L’annuncio dei 10 secondi di Stop&Go da scontare entro tre giri arriva, guarda caso, proprio mentre Hamilton sta rientrando ai box a causa del malposizionamento del suo poggiatesta, che non è stato fissato bene prima della ripartenza dopo la bandiera rossa e si sta staccando lentamente, tant’è che l’inglese è stato costretto a tenerlo fermo con il casco e le mani nei due giri precedenti alla sosta. E, guarda caso, i dieci secondi inflitti a Vettel vanno a bilanciare lo stop extra dell’inglese, in modo tale che i due contendenti al titolo si ritrovano nuovamente a contatto a tre giri di distanza, anche se in settima e ottava posizione. Il tutto è avvenuto pur essendoci stata un’interruzione importante della gara, durante la quale gli stewards hanno avuto tutto il tempo per prendere decisioni sull’episodio senza attendere successive evoluzioni.
Passando, invece, al comportamento di Hamilton prima della ripartenza, ci rifacciamo all’articolo 39.13 del regolamento sportivo, non certo esente da interpretazioni, secondo cui “nel momento in cui la Safety Car spegne le luci arancioni, segnalando così il suo rientro ai box al termine del giro e la ripresa della gara, il leader della corsa deve procedere a un ritmo che non comporti alcuna accelerazione o frenata irregolare, e non deve fare una qualsivoglia manovra che possa mettere in pericolo gli altri piloti o impedire la fase di ripartenza”.

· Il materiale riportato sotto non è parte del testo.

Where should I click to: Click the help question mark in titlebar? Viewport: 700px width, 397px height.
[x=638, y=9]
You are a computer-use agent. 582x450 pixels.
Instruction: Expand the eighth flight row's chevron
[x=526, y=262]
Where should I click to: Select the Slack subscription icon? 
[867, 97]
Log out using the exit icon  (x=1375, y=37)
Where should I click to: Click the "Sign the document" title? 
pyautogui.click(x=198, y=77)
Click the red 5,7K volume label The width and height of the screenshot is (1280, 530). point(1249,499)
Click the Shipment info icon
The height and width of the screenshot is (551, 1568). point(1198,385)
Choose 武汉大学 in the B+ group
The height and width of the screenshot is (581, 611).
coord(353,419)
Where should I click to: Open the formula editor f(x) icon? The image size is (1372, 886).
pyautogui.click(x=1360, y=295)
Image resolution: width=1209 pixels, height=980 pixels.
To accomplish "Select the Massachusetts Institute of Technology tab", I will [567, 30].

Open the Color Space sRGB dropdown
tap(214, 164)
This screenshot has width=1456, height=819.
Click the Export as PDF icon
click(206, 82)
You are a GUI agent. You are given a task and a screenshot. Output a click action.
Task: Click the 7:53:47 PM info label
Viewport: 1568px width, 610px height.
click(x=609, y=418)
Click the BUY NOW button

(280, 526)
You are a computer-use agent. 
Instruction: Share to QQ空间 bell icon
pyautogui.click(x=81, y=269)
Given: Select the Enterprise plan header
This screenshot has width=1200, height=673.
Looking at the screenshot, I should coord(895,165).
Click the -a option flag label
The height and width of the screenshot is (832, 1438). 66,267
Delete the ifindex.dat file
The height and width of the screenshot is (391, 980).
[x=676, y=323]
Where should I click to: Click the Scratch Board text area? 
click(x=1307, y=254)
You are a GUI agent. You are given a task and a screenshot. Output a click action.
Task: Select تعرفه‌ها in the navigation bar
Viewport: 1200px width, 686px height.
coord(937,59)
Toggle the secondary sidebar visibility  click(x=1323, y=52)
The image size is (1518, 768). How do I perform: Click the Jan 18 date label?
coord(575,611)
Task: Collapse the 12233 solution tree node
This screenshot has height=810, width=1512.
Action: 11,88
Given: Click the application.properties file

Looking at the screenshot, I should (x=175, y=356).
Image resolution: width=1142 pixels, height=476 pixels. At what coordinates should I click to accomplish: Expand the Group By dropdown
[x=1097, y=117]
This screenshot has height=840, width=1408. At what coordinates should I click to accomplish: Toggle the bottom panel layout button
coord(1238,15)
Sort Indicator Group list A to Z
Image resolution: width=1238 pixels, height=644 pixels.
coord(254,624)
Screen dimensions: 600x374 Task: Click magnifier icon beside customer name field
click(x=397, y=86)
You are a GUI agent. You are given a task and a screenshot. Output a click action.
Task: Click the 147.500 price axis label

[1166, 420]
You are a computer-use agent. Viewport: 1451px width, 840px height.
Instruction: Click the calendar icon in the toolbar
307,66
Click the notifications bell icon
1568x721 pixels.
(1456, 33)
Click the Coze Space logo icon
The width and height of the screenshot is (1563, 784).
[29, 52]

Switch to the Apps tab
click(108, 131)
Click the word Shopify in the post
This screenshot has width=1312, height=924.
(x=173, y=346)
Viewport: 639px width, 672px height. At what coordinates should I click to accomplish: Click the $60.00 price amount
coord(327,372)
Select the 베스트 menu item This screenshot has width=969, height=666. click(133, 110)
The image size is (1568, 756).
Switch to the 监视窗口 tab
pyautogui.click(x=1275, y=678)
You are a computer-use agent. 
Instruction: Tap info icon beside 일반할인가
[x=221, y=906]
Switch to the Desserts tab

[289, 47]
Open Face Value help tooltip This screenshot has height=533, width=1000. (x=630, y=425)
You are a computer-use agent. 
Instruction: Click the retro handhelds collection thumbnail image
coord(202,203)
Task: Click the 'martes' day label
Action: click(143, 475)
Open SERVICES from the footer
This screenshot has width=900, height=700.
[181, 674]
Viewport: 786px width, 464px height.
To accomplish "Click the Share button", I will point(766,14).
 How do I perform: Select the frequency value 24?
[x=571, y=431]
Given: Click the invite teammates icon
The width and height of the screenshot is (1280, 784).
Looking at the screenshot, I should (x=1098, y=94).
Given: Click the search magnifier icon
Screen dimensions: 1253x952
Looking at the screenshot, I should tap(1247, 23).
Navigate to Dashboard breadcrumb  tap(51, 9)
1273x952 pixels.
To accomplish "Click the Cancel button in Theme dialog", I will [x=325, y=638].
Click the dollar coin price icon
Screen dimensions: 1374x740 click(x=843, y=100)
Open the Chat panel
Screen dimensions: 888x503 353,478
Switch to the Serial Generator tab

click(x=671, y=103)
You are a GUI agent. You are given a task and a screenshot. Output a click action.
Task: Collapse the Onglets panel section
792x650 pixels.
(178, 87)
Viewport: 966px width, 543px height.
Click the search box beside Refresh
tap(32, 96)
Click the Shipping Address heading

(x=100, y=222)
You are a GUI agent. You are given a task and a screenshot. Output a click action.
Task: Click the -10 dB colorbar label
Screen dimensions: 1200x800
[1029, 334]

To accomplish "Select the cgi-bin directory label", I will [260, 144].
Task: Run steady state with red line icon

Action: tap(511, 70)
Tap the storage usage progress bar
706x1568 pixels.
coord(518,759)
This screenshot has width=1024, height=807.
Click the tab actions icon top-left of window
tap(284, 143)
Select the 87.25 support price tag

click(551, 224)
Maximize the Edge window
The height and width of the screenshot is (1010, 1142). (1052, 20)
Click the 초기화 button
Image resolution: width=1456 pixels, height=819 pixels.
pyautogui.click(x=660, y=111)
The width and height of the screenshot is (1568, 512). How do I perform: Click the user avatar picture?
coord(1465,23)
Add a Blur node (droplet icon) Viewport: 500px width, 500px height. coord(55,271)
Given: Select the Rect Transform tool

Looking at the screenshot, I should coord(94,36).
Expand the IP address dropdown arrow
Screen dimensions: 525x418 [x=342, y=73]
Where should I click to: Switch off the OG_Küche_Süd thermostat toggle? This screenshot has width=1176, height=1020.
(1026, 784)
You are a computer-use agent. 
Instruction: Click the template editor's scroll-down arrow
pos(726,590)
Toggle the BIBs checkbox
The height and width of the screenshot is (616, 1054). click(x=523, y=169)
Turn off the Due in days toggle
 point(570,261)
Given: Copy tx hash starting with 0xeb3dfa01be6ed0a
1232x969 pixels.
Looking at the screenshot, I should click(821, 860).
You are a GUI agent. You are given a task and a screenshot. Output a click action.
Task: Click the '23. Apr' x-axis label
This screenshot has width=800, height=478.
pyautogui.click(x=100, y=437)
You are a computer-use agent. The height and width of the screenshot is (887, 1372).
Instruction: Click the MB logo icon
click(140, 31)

Alla luce di quanto descritto finora, l’idea di un burattinaio che dall’alto muove le marionette del Circus iridato a suo piacimento continua ad aleggiare nell’aria, anche se si tratta solo di sensazioni a cui non seguiranno mai delle conferme. D’altronde, però, a pensar male si fa peccato, ma quasi sempre ci si azzecca.